Avec son caractère typiquement anglais et sa politesse, « Les Étrangers parmi Nous » me rappelle un peu « The Child in Time » d’Ian McEwan et « The North London Book of the Dead » de Will Self, dont le héros découvre qu’après la mort, sa mère est allée vivre dans un appartement à Crouch End, dans le nord de Londres. (Dans le roman de Self « How the Dead Live », on découvre que les morts vont vivre dans des banlieues fades.) Lorsque Adam a un tête-à-tête avec sa mère vêtue d’un survêtement cerise dans la cuisine – elle lui demande rapidement de retirer ses affaires mouillées après avoir été pris sous la pluie en venant – je me suis retrouvé à penser à la rencontre freudienne de Marty McFly avec sa mère dans « Retour vers le futur ». Pourtant, les implications ne sont pas comiques de la même manière. Sa mère regarde Adam et réalise qu’il ressemble exactement à son père, une révélation qui indique que cette quasi-maman fantôme n’est pas simplement le fruit de son imagination.

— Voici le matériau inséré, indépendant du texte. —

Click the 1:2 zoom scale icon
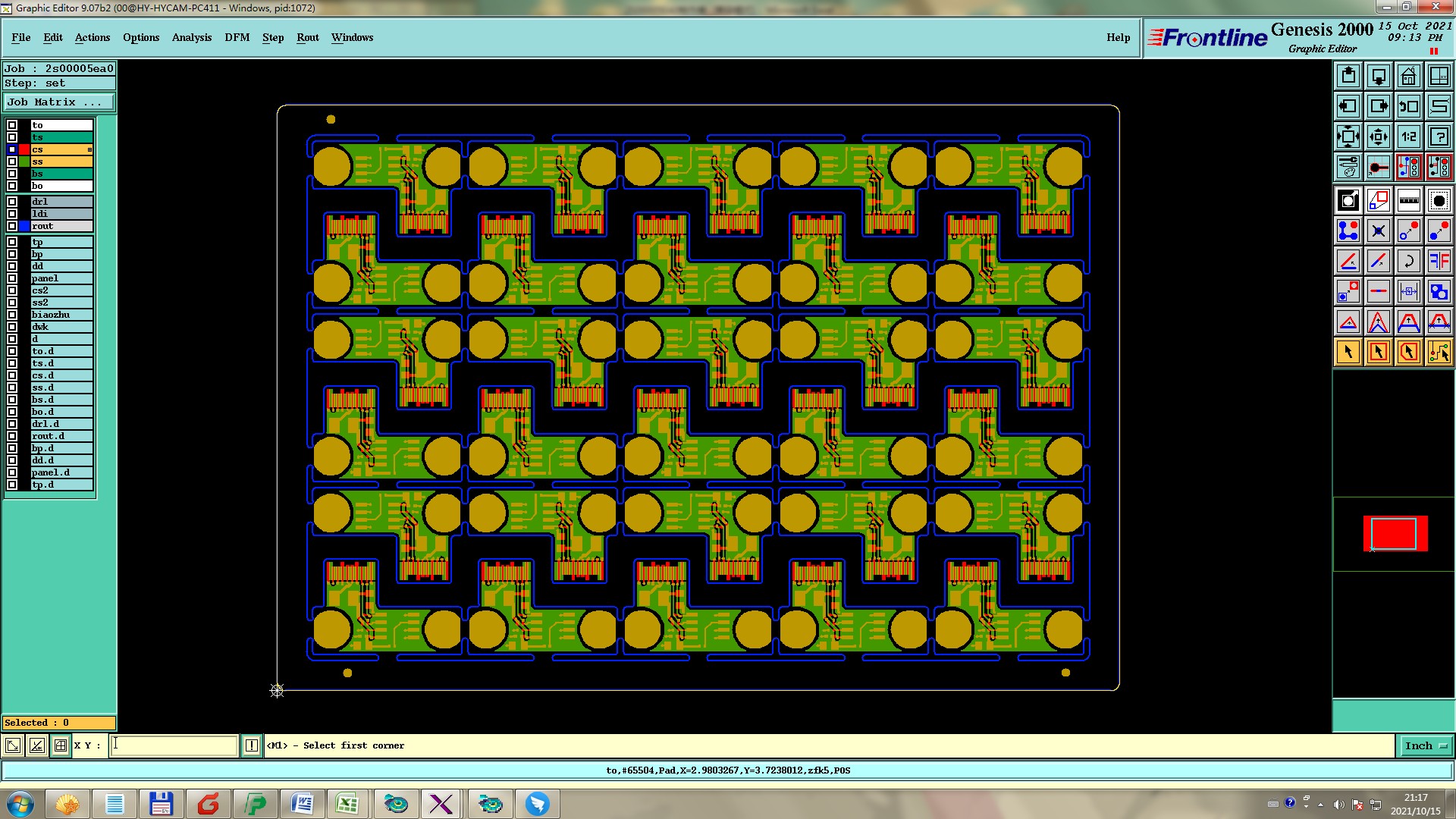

Ses parents ne sont pas en colère contre son homosexualité, et ils n’affichent pas non plus d’indifférence, de surprise ou de pragmatisme à ce sujet – ils ne font pas partie du cliché traditionnel des parents qui, dans l’art comme dans la vie, doivent parfois dire qu’ils savaient depuis qu’il avait huit ans, avec des degrés de sincérité variables. Son père dit ironiquement qu’il n’a jamais pu attraper une balle. Sa mère s’inquiète avec un froncement de sourcils du mode de vie « solitaire » ou « sans enfant » qu’il a choisi, ignorant visiblement les changements légaux et culturels qui se sont produits depuis sa mort. Il y a d’autres scènes fantaisistes dans lesquelles Haigh se livre à une note de comédie et même de fantaisie : Adam se glisse dans le lit de ses parents, portant une version agrandie de son pyjama d’enfance, et c’est la mesure de la gravité absolue avec laquelle Bell, Foy et Scott jouent la scène qui fait qu’elle ne semble pas seulement stupide.
Quant à la relation entre Adam et Harry, elle continue de promettre le bonheur, avec des dialogues intéressants : ils discutent de la façon dont le mot « gay » a été remplacé par « queer ». La théorie de Harry est que « gay » a été discrédité en étant utilisé comme une insulte à l’école : un « vélo gay », une « coupe de cheveux gay », etc. Les opinions peuvent être partagées sur la dernière scène du film, qui pourrait donner l’impression d’appartenir à un autre genre (familier) et si les scènes dans lesquelles nous avons investi tant d’émotion pleurante n’ont été qu’une diversion. Mais quelles performances extraordinaires de tous les quatre ; quel style Haigh apporte à ce film, fusionnant les thèmes des relations amoureuses et des relations intergénérationnelles de ses films précédents « Weekend » et « 45 ans ».